Show, in full, each line of the data that contains "will".

Items from a data source
□ □ □ □

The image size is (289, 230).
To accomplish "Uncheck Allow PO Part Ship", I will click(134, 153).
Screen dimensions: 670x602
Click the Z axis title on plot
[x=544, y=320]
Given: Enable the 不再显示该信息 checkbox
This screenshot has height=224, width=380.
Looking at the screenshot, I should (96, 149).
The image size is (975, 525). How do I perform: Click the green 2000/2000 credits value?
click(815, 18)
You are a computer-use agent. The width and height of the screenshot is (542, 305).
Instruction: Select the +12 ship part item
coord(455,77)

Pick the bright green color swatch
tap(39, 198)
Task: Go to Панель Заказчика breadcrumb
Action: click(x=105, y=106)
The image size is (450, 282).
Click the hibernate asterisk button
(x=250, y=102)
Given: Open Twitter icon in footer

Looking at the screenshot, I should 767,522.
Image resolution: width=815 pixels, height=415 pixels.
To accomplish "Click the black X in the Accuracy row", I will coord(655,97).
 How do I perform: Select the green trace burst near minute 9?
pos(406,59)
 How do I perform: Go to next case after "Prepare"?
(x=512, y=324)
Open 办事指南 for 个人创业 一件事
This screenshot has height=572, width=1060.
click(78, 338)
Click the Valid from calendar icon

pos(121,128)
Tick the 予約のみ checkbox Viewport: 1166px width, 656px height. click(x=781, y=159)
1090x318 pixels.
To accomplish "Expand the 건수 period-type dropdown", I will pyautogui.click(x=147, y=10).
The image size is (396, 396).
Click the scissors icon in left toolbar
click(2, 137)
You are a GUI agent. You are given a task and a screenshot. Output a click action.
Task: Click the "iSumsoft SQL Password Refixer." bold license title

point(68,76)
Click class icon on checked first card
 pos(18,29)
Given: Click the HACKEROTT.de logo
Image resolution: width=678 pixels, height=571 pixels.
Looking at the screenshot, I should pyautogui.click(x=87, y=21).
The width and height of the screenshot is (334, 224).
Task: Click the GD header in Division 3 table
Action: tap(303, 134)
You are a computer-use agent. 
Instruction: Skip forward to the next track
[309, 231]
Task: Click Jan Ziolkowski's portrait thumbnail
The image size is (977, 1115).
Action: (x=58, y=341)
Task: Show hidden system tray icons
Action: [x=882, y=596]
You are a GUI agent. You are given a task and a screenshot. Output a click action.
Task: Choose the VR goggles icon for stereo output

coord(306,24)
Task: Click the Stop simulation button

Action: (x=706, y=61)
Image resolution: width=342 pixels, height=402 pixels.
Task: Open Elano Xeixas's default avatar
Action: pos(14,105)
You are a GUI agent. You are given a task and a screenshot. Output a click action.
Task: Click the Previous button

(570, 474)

□ □ □ □

# [Answer below]
To accomplish "Uncheck Allow PO Part Ship", I will click(134, 153).
To accomplish "Click the black X in the Accuracy row", I will coord(655,97).
To accomplish "Expand the 건수 period-type dropdown", I will pyautogui.click(x=147, y=10).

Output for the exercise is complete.